> _GIVEN PROBLEM_:
Please pick out and copy each line in the records below that contains the word "screenshot". Case counts.

> _DATA SHOWN_:
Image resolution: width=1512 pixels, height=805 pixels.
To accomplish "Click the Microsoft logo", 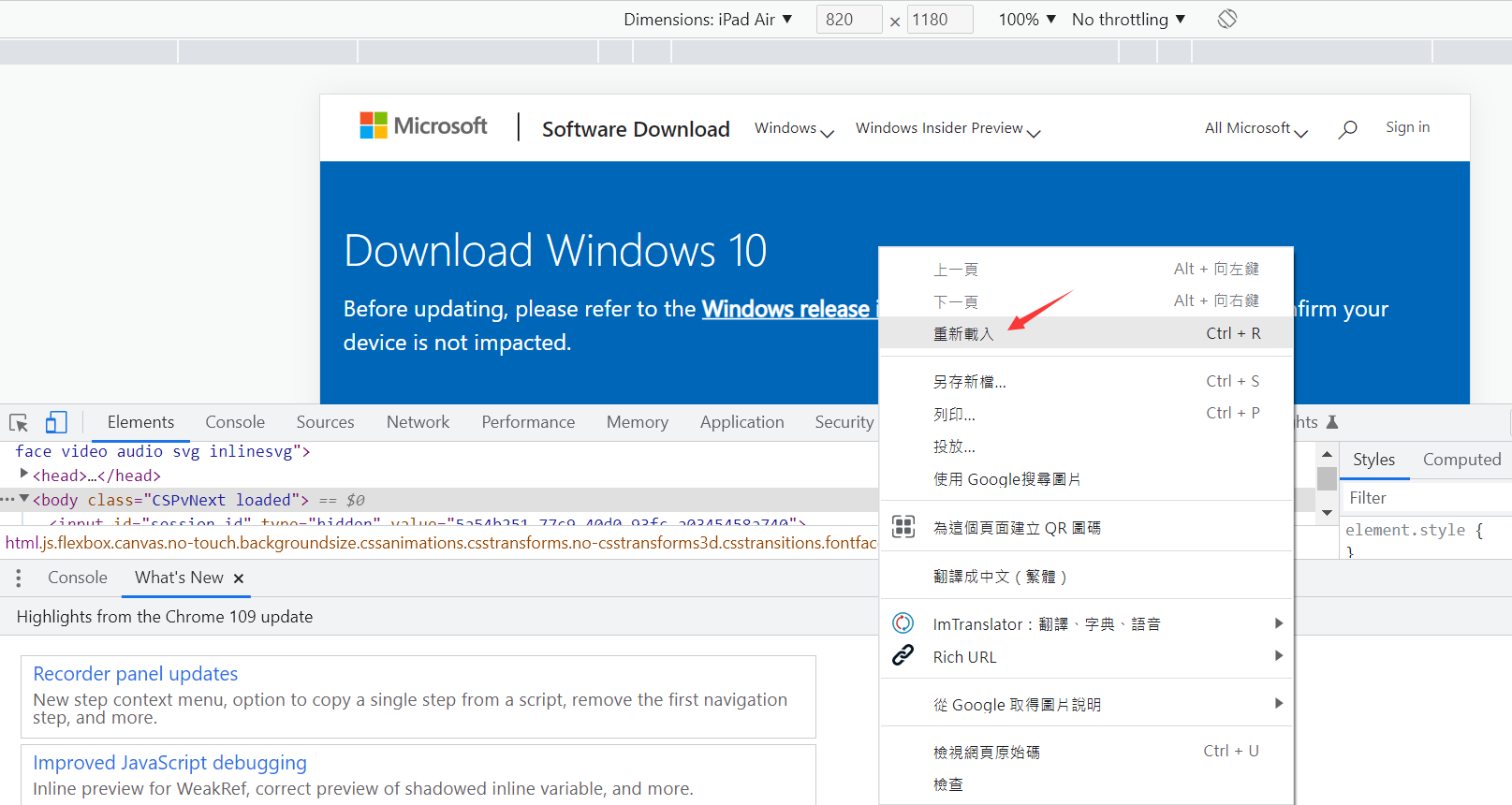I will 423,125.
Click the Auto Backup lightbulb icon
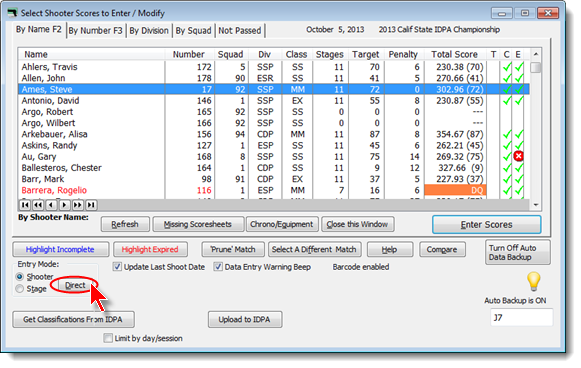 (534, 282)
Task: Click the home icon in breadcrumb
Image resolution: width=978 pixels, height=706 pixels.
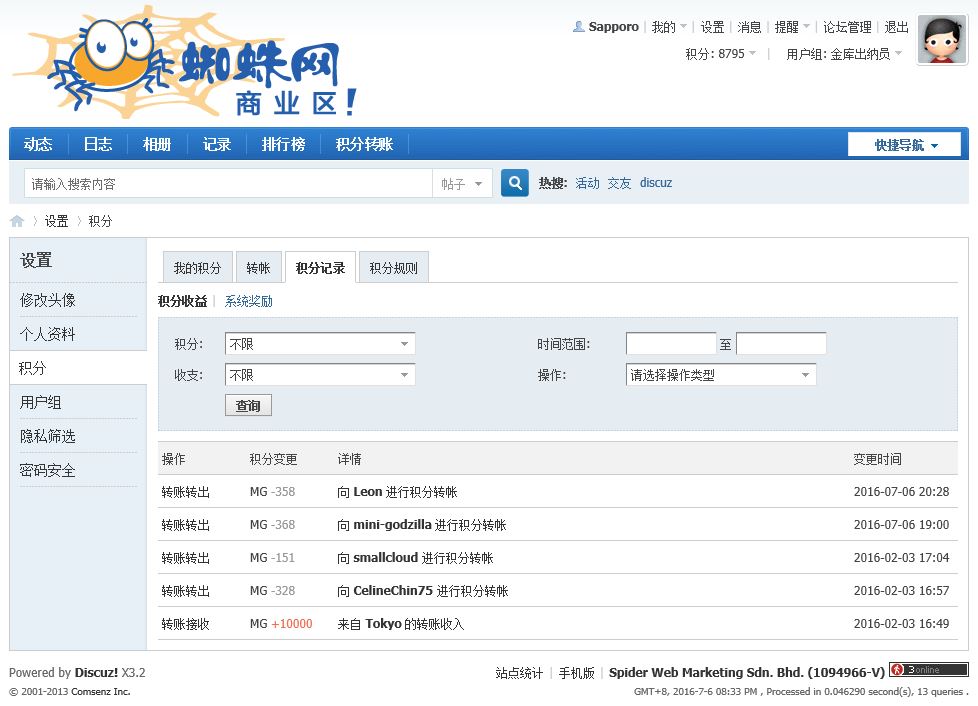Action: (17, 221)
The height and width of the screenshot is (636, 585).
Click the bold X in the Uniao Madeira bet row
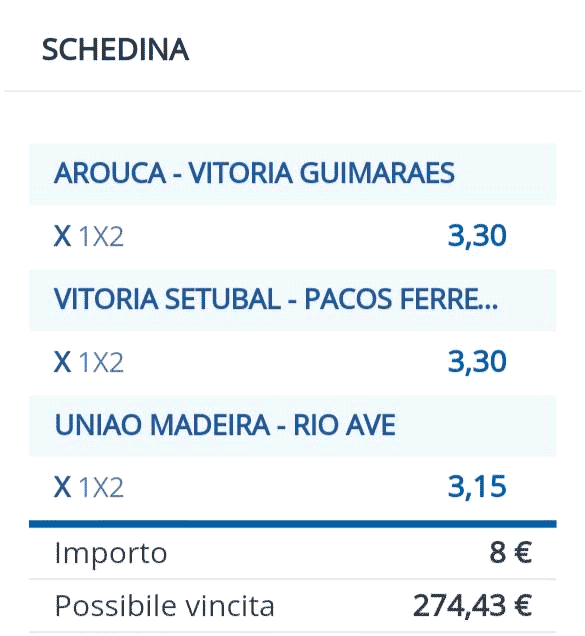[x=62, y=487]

...

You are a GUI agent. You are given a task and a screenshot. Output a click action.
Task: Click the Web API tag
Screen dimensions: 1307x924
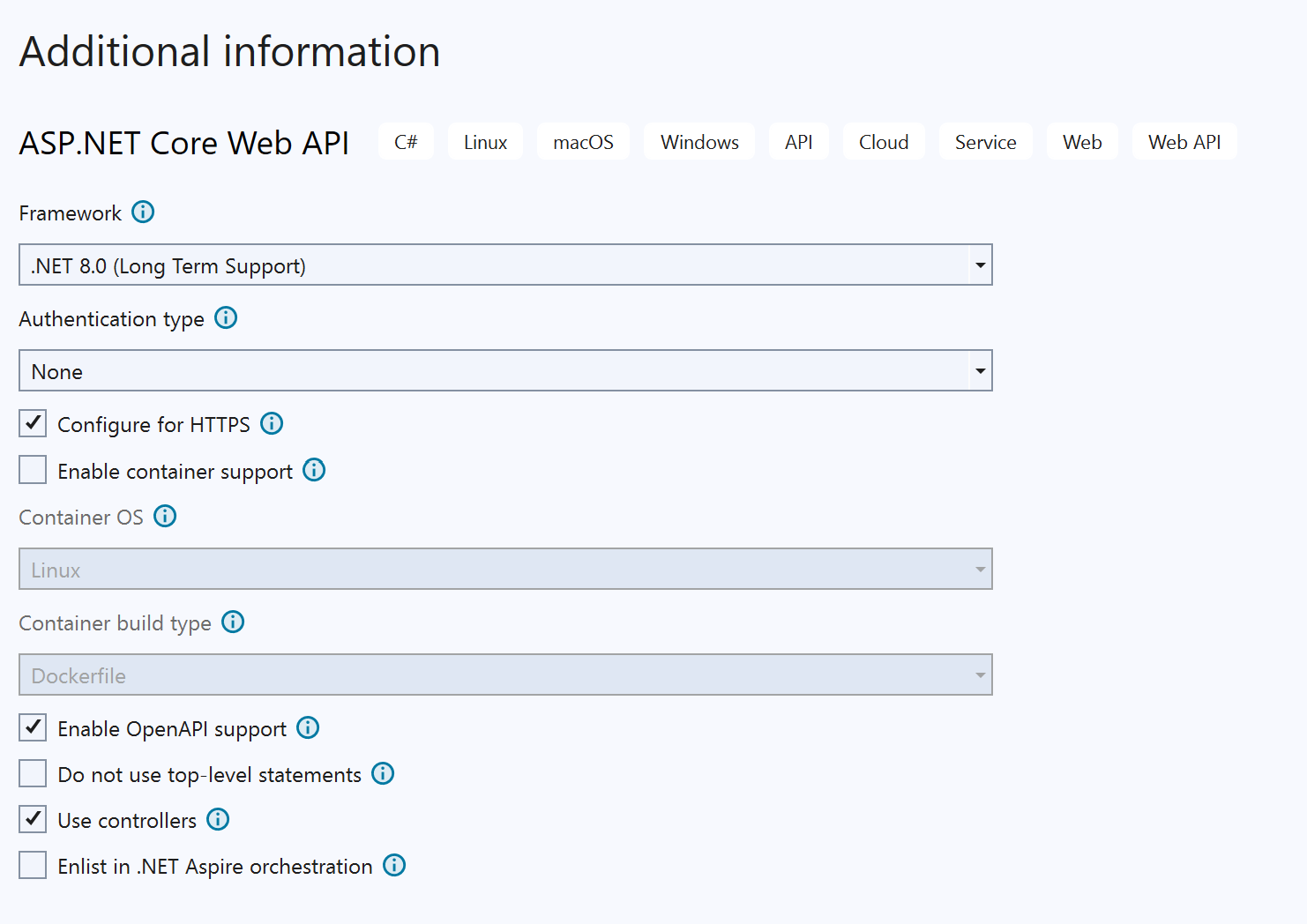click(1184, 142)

> _FINAL RESULT_:
The height and width of the screenshot is (636, 585).
You are a GUI agent. You are given a task and a screenshot. Output a click action.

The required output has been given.